Kasper Holten e Riccardo Chailly, regista e direttore della nuova produzione con cui il Teatro alla Scala inaugura la stagione 2022/23, hanno sottolineato in diversi interventi come il protagonista e alcune situazioni del Boris abbiano punti di contatto con il Macbeth scespiriano, ma anche con l’omonima opera di Verdi con cui la Scala ha aperto la scorsa stagione, individuando quasi un filo conduttore fra le due inaugurazioni. Vero è che la dimensione di totale pessimismo storico in cui è immerso il dramma musicale di Musorgskij sembrerebbe avere maggiori analogie con un altro capolavoro verdiano, Don Carlo. In entrambe le opere, infatti, i sovrani protagonisti (interpretati da voci di basso) esercitano il potere con una spietatezza implacabile che schiaccia le aspirazioni sia dei singoli che del popolo oppresso. Ma potremmo ricordare, tra le convergenze, anche la spettacolare scena dell’incoronazione, o il grande monologo in cui il protagonista apre il suo animo e riflette sulle conseguenze nefaste che la conquista del trono e la gestione del potere hanno avuto nella sua vita privata.

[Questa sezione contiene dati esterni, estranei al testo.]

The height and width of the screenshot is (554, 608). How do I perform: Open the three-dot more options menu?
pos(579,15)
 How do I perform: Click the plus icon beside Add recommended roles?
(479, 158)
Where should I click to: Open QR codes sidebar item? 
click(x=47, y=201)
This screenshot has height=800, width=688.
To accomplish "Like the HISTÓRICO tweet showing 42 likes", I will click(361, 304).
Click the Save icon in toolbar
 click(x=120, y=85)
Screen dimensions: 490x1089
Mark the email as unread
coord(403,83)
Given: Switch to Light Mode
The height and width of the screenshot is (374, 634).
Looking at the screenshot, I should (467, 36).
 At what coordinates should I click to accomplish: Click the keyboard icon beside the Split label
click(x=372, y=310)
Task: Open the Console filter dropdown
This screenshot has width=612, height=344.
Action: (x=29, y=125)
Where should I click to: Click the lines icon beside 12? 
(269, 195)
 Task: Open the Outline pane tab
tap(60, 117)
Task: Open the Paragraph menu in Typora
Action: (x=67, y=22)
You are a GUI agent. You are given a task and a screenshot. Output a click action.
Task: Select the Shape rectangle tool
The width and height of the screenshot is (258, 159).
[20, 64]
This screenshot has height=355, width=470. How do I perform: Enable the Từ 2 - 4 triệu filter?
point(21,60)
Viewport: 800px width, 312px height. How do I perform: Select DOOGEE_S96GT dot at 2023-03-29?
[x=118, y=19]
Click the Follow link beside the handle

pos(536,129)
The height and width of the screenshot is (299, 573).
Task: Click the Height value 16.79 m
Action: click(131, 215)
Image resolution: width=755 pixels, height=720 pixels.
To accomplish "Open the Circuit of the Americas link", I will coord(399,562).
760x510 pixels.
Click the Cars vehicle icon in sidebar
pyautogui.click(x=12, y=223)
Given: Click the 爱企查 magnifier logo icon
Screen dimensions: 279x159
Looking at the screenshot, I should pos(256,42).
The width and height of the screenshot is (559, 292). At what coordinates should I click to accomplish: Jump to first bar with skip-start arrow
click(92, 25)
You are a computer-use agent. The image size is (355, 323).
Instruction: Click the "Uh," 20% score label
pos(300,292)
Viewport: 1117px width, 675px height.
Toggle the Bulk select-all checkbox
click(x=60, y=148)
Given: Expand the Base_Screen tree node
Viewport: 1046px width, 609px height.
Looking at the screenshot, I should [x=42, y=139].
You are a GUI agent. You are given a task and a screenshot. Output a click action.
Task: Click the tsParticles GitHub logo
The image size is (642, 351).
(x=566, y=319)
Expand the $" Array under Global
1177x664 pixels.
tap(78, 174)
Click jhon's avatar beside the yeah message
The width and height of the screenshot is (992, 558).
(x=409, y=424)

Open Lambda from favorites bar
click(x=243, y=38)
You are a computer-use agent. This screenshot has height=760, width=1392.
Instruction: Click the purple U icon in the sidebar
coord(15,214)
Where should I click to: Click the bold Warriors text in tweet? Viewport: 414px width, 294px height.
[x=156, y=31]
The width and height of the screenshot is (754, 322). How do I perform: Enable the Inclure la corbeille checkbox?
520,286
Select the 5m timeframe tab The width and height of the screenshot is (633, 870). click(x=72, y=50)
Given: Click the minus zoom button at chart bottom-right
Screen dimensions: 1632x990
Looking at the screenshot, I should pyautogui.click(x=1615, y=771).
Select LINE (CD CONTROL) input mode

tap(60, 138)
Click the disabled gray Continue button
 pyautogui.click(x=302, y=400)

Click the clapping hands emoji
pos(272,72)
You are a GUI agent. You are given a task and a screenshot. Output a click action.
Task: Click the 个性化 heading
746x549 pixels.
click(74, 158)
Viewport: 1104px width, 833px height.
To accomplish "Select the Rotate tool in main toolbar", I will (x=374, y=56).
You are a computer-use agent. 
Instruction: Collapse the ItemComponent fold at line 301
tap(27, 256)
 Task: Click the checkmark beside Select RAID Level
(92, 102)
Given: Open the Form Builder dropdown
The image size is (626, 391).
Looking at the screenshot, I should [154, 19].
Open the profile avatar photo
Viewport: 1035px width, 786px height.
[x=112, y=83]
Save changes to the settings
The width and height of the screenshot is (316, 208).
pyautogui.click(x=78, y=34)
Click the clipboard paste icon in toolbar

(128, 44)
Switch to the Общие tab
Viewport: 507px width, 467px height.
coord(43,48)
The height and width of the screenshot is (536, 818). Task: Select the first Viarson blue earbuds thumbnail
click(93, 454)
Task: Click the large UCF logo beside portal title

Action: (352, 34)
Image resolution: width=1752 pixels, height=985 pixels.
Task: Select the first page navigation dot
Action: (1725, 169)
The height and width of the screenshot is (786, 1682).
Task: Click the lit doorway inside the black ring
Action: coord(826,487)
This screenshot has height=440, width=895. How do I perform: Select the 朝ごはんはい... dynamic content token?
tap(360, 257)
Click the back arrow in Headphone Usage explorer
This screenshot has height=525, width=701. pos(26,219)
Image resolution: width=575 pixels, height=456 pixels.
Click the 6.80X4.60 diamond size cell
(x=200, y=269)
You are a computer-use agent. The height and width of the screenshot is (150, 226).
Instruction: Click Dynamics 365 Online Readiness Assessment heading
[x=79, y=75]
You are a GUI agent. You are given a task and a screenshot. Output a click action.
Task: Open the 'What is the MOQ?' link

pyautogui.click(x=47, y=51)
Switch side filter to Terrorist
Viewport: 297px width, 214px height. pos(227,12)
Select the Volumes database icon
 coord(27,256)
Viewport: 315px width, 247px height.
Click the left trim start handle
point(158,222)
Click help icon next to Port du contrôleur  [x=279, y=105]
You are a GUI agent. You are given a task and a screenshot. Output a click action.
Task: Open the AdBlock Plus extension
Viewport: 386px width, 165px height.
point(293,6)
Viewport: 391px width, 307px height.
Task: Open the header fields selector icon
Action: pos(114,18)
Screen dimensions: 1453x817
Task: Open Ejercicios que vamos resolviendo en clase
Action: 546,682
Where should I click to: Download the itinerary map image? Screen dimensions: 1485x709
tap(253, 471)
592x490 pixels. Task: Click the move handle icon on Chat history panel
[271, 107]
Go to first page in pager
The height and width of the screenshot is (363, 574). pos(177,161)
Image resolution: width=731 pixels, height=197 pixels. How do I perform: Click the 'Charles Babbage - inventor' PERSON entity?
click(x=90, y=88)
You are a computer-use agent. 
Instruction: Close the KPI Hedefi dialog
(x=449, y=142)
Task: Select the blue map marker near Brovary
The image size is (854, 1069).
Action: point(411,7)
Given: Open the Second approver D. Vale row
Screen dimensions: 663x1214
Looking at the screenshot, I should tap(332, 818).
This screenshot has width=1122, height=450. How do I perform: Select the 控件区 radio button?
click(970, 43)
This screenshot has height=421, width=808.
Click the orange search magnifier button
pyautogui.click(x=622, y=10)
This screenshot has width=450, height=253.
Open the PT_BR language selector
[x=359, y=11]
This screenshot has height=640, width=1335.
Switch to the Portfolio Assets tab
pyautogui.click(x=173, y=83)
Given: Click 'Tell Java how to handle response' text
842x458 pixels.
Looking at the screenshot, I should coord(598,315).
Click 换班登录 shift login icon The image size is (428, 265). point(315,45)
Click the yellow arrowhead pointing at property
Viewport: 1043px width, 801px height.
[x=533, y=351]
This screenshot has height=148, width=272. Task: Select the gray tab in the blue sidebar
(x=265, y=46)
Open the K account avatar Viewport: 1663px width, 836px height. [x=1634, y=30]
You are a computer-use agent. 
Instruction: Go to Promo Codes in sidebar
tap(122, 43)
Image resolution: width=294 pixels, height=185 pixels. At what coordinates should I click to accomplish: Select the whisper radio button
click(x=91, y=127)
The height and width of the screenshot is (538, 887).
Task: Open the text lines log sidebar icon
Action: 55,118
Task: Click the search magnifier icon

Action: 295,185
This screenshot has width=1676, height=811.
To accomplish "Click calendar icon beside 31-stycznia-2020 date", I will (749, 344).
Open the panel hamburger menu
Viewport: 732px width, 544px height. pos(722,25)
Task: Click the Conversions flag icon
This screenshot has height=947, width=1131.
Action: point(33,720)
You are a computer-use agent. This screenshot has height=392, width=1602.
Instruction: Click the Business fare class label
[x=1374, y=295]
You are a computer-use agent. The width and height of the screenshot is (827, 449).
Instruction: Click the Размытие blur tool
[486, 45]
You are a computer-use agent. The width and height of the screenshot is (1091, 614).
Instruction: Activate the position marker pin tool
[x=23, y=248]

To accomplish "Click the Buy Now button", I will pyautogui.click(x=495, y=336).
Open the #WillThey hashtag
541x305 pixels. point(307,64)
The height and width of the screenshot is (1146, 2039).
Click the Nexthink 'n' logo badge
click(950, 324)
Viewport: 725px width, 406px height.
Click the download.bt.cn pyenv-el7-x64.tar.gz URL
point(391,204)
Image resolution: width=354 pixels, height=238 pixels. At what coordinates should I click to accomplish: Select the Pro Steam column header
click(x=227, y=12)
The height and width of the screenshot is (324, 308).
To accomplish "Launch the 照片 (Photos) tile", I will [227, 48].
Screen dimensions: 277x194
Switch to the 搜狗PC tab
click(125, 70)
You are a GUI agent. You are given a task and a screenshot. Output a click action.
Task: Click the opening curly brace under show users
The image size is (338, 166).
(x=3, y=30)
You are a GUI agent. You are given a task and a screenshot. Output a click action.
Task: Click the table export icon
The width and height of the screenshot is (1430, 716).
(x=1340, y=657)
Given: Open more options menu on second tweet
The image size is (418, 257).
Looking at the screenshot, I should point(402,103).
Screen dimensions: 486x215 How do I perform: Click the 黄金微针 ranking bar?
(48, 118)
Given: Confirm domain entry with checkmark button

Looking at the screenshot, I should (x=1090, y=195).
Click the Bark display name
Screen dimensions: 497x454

Nello spettacolo di Kasper Holten, invece, Boris è un personaggio di portata scespiriana devastato dal potere che guarda più a Macbeth che a Filippo II. Lo dimostra, tra le soluzioni adottate, lo spettro del piccolo Zarevic che accompagna lo zar infanticida fin dalla sua apparizione in scena. Una presenza ossessiva che rimanda ai fantasmi di Macbeth e intende materializzare un senso di colpa talmente profondo e irrisolto da sfociare nella follia. Scelta che tuttavia si rivela alla lunga eccessiva. Quando il celebre allestimento di Andrej Tarkovskij nato per il Covent Garden di Londra venne rappresentato nel 1994 alla Fenice di Venezia, una parte della critica trovò pleaonastica la visualizzazione del fantasma di Dimitrij. Qui siamo addirittura all’invasività.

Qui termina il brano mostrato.